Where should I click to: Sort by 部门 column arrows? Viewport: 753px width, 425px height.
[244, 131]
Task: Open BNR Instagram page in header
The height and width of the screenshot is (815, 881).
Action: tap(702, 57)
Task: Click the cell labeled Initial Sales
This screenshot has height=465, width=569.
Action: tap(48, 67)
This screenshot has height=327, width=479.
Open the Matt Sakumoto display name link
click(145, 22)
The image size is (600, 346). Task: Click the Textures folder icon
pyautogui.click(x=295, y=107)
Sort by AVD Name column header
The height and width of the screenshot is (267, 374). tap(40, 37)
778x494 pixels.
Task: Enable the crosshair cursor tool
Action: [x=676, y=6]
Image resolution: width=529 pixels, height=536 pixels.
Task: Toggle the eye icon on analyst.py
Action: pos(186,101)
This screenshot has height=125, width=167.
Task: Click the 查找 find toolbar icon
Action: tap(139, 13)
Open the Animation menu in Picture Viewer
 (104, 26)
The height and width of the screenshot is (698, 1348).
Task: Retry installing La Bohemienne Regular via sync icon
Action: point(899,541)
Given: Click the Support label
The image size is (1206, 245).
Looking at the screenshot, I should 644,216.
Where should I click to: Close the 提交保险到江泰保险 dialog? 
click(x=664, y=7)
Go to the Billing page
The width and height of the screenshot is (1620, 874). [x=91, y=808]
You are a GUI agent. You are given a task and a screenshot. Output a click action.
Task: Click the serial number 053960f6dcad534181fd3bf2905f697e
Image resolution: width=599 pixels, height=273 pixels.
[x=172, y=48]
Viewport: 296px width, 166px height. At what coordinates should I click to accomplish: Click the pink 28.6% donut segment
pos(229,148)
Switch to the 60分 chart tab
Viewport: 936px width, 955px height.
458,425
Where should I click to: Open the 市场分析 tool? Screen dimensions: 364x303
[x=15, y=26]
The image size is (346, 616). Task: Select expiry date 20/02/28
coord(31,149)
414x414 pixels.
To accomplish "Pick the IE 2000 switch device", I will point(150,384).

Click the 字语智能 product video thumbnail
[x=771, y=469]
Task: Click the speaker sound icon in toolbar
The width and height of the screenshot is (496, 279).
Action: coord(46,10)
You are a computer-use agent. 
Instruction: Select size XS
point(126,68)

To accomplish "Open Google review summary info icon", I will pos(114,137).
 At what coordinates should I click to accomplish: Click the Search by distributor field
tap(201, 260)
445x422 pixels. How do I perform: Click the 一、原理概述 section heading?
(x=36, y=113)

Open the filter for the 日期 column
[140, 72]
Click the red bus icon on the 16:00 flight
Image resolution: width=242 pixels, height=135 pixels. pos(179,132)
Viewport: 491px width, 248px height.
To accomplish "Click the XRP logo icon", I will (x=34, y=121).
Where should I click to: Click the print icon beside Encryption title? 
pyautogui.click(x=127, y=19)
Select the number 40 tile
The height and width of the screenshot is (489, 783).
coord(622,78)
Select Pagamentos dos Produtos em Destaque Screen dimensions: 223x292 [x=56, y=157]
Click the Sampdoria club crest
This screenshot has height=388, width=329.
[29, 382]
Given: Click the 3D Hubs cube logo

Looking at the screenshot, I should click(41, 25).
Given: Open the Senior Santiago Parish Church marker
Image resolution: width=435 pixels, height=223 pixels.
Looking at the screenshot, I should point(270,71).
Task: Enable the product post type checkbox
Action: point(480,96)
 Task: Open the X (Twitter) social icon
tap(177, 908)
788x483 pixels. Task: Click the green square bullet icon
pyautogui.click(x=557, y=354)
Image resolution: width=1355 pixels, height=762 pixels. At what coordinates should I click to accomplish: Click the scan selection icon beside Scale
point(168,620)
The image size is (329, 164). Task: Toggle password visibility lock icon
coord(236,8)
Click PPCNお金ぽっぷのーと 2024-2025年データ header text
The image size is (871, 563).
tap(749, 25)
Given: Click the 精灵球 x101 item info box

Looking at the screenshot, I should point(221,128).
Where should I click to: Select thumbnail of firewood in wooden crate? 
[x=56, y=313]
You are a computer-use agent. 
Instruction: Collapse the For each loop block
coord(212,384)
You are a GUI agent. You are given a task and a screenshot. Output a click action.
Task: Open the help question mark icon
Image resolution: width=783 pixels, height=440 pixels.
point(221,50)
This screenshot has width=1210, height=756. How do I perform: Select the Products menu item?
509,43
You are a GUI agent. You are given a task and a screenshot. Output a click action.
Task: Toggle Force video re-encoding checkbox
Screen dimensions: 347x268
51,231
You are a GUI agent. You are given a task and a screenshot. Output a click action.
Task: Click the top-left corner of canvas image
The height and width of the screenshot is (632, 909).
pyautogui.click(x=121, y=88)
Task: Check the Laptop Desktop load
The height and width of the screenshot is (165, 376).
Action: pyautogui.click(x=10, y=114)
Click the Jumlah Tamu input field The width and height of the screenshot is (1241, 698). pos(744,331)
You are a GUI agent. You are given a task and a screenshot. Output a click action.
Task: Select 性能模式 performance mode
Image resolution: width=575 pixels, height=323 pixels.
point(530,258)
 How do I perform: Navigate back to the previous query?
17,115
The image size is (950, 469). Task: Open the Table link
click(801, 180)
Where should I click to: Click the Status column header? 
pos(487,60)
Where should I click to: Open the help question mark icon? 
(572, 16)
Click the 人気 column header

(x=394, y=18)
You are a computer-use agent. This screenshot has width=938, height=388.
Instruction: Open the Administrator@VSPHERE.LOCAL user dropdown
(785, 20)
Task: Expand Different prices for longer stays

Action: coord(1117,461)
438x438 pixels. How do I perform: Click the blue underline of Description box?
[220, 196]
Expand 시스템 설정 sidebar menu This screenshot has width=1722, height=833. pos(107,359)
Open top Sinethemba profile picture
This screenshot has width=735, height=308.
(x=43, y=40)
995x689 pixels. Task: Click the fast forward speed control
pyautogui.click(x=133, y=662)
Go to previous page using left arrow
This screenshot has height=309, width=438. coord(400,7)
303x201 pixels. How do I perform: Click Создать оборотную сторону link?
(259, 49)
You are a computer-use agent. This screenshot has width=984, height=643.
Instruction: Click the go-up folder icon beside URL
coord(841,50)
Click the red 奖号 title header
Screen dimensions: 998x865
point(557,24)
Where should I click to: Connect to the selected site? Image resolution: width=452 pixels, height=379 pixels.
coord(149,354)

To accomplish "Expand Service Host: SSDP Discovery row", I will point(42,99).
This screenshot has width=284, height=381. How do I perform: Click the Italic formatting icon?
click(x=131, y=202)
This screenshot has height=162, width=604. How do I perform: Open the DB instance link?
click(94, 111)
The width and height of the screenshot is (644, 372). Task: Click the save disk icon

■ Required action ■
From the records above, extract every entry verbatim.

■ Result ■
Where should I click to: Sort by 部门 column arrows? Viewport: 753px width, 425px height.
[244, 131]
Task: Open BNR Instagram page in header
The height and width of the screenshot is (815, 881).
Action: tap(702, 57)
Task: Click the cell labeled Initial Sales
This screenshot has height=465, width=569.
Action: tap(48, 67)
This screenshot has height=327, width=479.
Open the Matt Sakumoto display name link
click(145, 22)
The image size is (600, 346). Task: Click the Textures folder icon
pyautogui.click(x=295, y=107)
Sort by AVD Name column header
The height and width of the screenshot is (267, 374). tap(40, 37)
778x494 pixels.
Task: Enable the crosshair cursor tool
Action: [x=676, y=6]
Image resolution: width=529 pixels, height=536 pixels.
Task: Toggle the eye icon on analyst.py
Action: pos(186,101)
This screenshot has height=125, width=167.
Task: Click the 查找 find toolbar icon
Action: tap(139, 13)
Open the Animation menu in Picture Viewer
 (104, 26)
The height and width of the screenshot is (698, 1348).
Task: Retry installing La Bohemienne Regular via sync icon
Action: point(899,541)
Given: Click the Support label
The image size is (1206, 245).
Looking at the screenshot, I should 644,216.
Where should I click to: Close the 提交保险到江泰保险 dialog? 
click(x=664, y=7)
Go to the Billing page
The width and height of the screenshot is (1620, 874). [x=91, y=808]
You are a GUI agent. You are given a task and a screenshot. Output a click action.
Task: Click the serial number 053960f6dcad534181fd3bf2905f697e
Image resolution: width=599 pixels, height=273 pixels.
[x=172, y=48]
Viewport: 296px width, 166px height. At what coordinates should I click to accomplish: Click the pink 28.6% donut segment
pos(229,148)
Switch to the 60分 chart tab
Viewport: 936px width, 955px height.
458,425
Where should I click to: Open the 市场分析 tool? Screen dimensions: 364x303
[x=15, y=26]
The image size is (346, 616). Task: Select expiry date 20/02/28
coord(31,149)
414x414 pixels.
To accomplish "Pick the IE 2000 switch device", I will point(150,384).

Click the 字语智能 product video thumbnail
[x=771, y=469]
Task: Click the speaker sound icon in toolbar
The width and height of the screenshot is (496, 279).
Action: coord(46,10)
You are a computer-use agent. 
Instruction: Select size XS
point(126,68)

To accomplish "Open Google review summary info icon", I will pos(114,137).
 At what coordinates should I click to accomplish: Click the Search by distributor field
tap(201, 260)
445x422 pixels. How do I perform: Click the 一、原理概述 section heading?
(x=36, y=113)

Open the filter for the 日期 column
[140, 72]
Click the red bus icon on the 16:00 flight
Image resolution: width=242 pixels, height=135 pixels. pos(179,132)
Viewport: 491px width, 248px height.
To accomplish "Click the XRP logo icon", I will (x=34, y=121).
Where should I click to: Click the print icon beside Encryption title? 
pyautogui.click(x=127, y=19)
Select the number 40 tile
The height and width of the screenshot is (489, 783).
coord(622,78)
Select Pagamentos dos Produtos em Destaque Screen dimensions: 223x292 [x=56, y=157]
Click the Sampdoria club crest
This screenshot has height=388, width=329.
[29, 382]
Given: Click the 3D Hubs cube logo

Looking at the screenshot, I should click(41, 25).
Given: Open the Senior Santiago Parish Church marker
Image resolution: width=435 pixels, height=223 pixels.
Looking at the screenshot, I should point(270,71).
Task: Enable the product post type checkbox
Action: point(480,96)
 Task: Open the X (Twitter) social icon
tap(177, 908)
788x483 pixels. Task: Click the green square bullet icon
pyautogui.click(x=557, y=354)
Image resolution: width=1355 pixels, height=762 pixels. At what coordinates should I click to accomplish: Click the scan selection icon beside Scale
point(168,620)
The image size is (329, 164). Task: Toggle password visibility lock icon
coord(236,8)
Click PPCNお金ぽっぷのーと 2024-2025年データ header text
The image size is (871, 563).
tap(749, 25)
Given: Click the 精灵球 x101 item info box

Looking at the screenshot, I should point(221,128).
Where should I click to: Select thumbnail of firewood in wooden crate? 
[x=56, y=313]
You are a computer-use agent. 
Instruction: Collapse the For each loop block
coord(212,384)
You are a GUI agent. You are given a task and a screenshot. Output a click action.
Task: Open the help question mark icon
Image resolution: width=783 pixels, height=440 pixels.
point(221,50)
This screenshot has width=1210, height=756. How do I perform: Select the Products menu item?
509,43
You are a GUI agent. You are given a task and a screenshot. Output a click action.
Task: Toggle Force video re-encoding checkbox
Screen dimensions: 347x268
51,231
You are a GUI agent. You are given a task and a screenshot. Output a click action.
Task: Click the top-left corner of canvas image
The height and width of the screenshot is (632, 909).
pyautogui.click(x=121, y=88)
Task: Check the Laptop Desktop load
The height and width of the screenshot is (165, 376).
Action: pyautogui.click(x=10, y=114)
Click the Jumlah Tamu input field The width and height of the screenshot is (1241, 698). pos(744,331)
You are a GUI agent. You are given a task and a screenshot. Output a click action.
Task: Select 性能模式 performance mode
Image resolution: width=575 pixels, height=323 pixels.
point(530,258)
 How do I perform: Navigate back to the previous query?
17,115
The image size is (950, 469). Task: Open the Table link
click(801, 180)
Where should I click to: Click the Status column header? 
pos(487,60)
Where should I click to: Open the help question mark icon? 
(572, 16)
Click the 人気 column header

(x=394, y=18)
You are a computer-use agent. This screenshot has width=938, height=388.
Instruction: Open the Administrator@VSPHERE.LOCAL user dropdown
(785, 20)
Task: Expand Different prices for longer stays

Action: coord(1117,461)
438x438 pixels. How do I perform: Click the blue underline of Description box?
[220, 196]
Expand 시스템 설정 sidebar menu This screenshot has width=1722, height=833. pos(107,359)
Open top Sinethemba profile picture
This screenshot has width=735, height=308.
(x=43, y=40)
995x689 pixels. Task: Click the fast forward speed control
pyautogui.click(x=133, y=662)
Go to previous page using left arrow
This screenshot has height=309, width=438. coord(400,7)
303x201 pixels. How do I perform: Click Создать оборотную сторону link?
(259, 49)
You are a computer-use agent. This screenshot has width=984, height=643.
Instruction: Click the go-up folder icon beside URL
coord(841,50)
Click the red 奖号 title header
Screen dimensions: 998x865
point(557,24)
Where should I click to: Connect to the selected site? Image resolution: width=452 pixels, height=379 pixels.
coord(149,354)

To accomplish "Expand Service Host: SSDP Discovery row", I will point(42,99).
This screenshot has width=284, height=381. How do I perform: Click the Italic formatting icon?
click(x=131, y=202)
This screenshot has height=162, width=604. How do I perform: Open the DB instance link?
click(94, 111)
The width and height of the screenshot is (644, 372). Task: Click the save disk icon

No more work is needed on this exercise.